仮にこの島にも古代の遺跡が眠っていたとしても、それがエルスカインに悪用される心配が無いモノなら、むしろ『そのまま眠らせておきたい』っていうのが偽らざる気持ちだったりする。
もしも遺跡があったなら、その内容がエルスカインの正体を突き止めるヒントになったり、倒すための力になる可能性もあるのだから、探した方が良い事は分かっているんだけどさぁ。
++++++++++
そんなことを考えながら湾の周辺を少し飛んで、岬の付け根にあたる場所に平らな窪地を見つけた。
念のために周囲の様子を窺ってから降りてみたけれど、ごく普通の岩場で、周囲にも人工物の残滓を感じさせるようなものはなにも無い。

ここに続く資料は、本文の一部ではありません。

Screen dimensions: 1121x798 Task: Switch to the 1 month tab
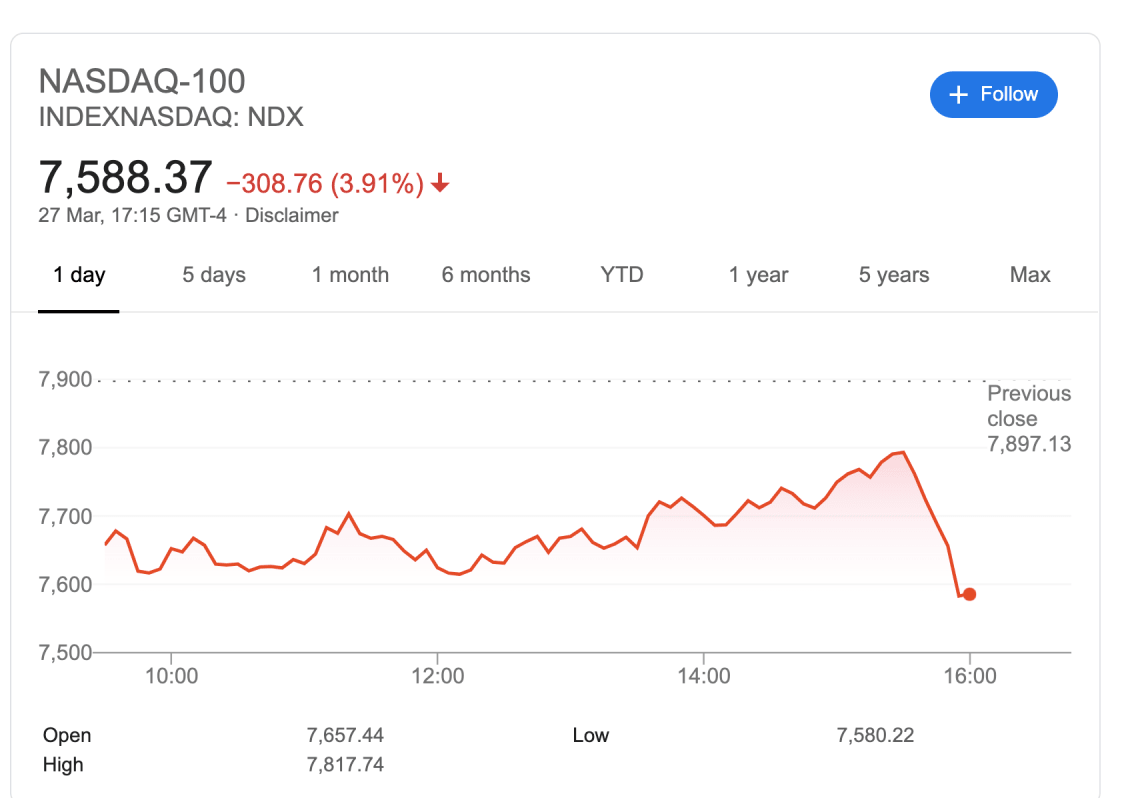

「そこらに転がってる石ころが本当に凝結壁の破片だったらどうしようかと、ちょっとドキドキしたぞ?」
「フツーの岩だったねー!」
「ここなら周囲からも見えづらいし、いいですよね御兄様?」
「そうだな」
地面にチラホラと赤っぽいものが落ちているのは草の実だろうか?
シンシアがその一つを拾い上げてまじまじと眺めた。
「野薔薇の実、ローズヒップですね。もう秋も深まってきているので、地面に落ちてしなびていますけど、赤く張りのあるうちに採集すれば色々と使えます」
「香りの良いお茶になるんだっけ?」
「はい。酸っぱくて、とても爽やかです。それに身体に良い成分が豊富なので、オイルを抽出して薬にしたり、ジャムに入れたりもするんですよ。伝承では船乗りや旅人の健康に良いともされています」
「へぇー。そういうモノが島の名前の由来だってのは素敵だな。セイリオス号の基地にはピッタリだ...しっかし、この島だと秋が深まってる実感が無いよなあ」
「でも、ヴィオデボラに較べれば、木や草も見慣れた感じがしますよ?」
「ああ。あそこはどっちかと言うと南方大陸に近い雰囲気だったからね。それに較べればココは針葉樹の森だってあるし、ちょっと北部ポルミサリアに近い雰囲気だよな」
「針葉樹ってー?」
「トウヒやモミみたいなトゲトゲした葉っぱの樹のことだよパルレア。エンジュの森とか、それの巨木ばかりだったろ? 針葉樹の森は南に行くほど少なくなるって言われてるんだ」
「へー! じゃーこの島は中間地帯ってコトだねー」
「まあ、そんな感じだな」
「ここは南岸地帯よりも、さらに南ですからね。真冬になっても雪が降るような事は無いでしょうし」
「まあ、このあたりで雪を見ることは無いだろうね。ミレーナやポルセト辺りでさえ、雪なんて山間部の方に行かないと降らないもの」
「そうなんですか御兄様? ミルシュラントの、特に王都の辺りでは雪もそれなりに多いので、雪が降らない地域は羨ましいですよ」
「リンスワルド領はそうでも無いんじゃ?」
「深くは積もりませんけど、降らない訳ではありませんから。それに王都も雪の量自体はともかく寒さが厳しいです。あそこの冬は色々と凍ります」
「確かに凍ると面倒だよな。色々と」
「わかるー!」
「ええ、すぐに滑って転びそうになりますし...ともかく、ここに転移門を張ってみますね」
早速シンシアが岩場の中央に立って魔法陣を展開する。
転移門を起動して跳び先の様子をしばらく伺っていたが、不意にその姿が揺らいで消えた。
止める間もなく自分で実験したな・・・
まあシンシアがやることだから間違いはないだろうとそのまま待っていたら、案の定すぐに戻って来た。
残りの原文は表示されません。